* [Exercise directions]: Copy the lines of the records below verbatim, beginning with the line that contains "Viewport: 1946px width, 1296px" and ending with the line that contains "click(x=58, y=165)", both included.
+++ Supplied data +++
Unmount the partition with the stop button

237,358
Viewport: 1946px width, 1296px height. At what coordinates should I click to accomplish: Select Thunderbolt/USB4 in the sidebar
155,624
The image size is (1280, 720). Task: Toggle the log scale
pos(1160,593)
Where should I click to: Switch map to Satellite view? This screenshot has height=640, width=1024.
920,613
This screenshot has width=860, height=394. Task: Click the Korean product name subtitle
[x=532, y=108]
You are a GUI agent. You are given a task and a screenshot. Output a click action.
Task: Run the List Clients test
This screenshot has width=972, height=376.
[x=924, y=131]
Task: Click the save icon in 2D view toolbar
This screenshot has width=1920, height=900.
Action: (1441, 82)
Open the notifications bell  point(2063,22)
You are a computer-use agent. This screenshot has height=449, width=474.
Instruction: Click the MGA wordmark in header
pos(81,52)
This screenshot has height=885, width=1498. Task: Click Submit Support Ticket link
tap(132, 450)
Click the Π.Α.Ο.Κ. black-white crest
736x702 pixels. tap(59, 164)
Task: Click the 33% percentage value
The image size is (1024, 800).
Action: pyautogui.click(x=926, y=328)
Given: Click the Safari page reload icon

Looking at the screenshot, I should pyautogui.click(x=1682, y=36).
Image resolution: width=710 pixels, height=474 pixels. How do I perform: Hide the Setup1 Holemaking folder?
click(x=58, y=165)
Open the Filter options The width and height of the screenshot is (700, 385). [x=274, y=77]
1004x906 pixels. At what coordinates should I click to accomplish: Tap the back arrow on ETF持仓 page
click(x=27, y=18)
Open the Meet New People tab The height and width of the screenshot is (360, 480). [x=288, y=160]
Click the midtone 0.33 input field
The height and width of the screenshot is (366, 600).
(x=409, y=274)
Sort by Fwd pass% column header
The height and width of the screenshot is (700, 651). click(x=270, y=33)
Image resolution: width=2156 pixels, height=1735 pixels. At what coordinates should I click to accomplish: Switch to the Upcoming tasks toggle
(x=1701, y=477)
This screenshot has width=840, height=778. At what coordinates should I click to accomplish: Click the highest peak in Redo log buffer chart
+++
* [Result of the exercise]:
Viewport: 1946px width, 1296px height. At what coordinates should I click to accomplish: Select Thunderbolt/USB4 in the sidebar
155,624
The image size is (1280, 720). Task: Toggle the log scale
pos(1160,593)
Where should I click to: Switch map to Satellite view? This screenshot has height=640, width=1024.
920,613
This screenshot has width=860, height=394. Task: Click the Korean product name subtitle
[x=532, y=108]
You are a GUI agent. You are given a task and a screenshot. Output a click action.
Task: Run the List Clients test
This screenshot has width=972, height=376.
[x=924, y=131]
Task: Click the save icon in 2D view toolbar
This screenshot has width=1920, height=900.
Action: (1441, 82)
Open the notifications bell  point(2063,22)
You are a computer-use agent. This screenshot has height=449, width=474.
Instruction: Click the MGA wordmark in header
pos(81,52)
This screenshot has height=885, width=1498. Task: Click Submit Support Ticket link
tap(132, 450)
Click the Π.Α.Ο.Κ. black-white crest
736x702 pixels. tap(59, 164)
Task: Click the 33% percentage value
The image size is (1024, 800).
Action: pyautogui.click(x=926, y=328)
Given: Click the Safari page reload icon

Looking at the screenshot, I should pyautogui.click(x=1682, y=36).
Image resolution: width=710 pixels, height=474 pixels. How do I perform: Hide the Setup1 Holemaking folder?
click(x=58, y=165)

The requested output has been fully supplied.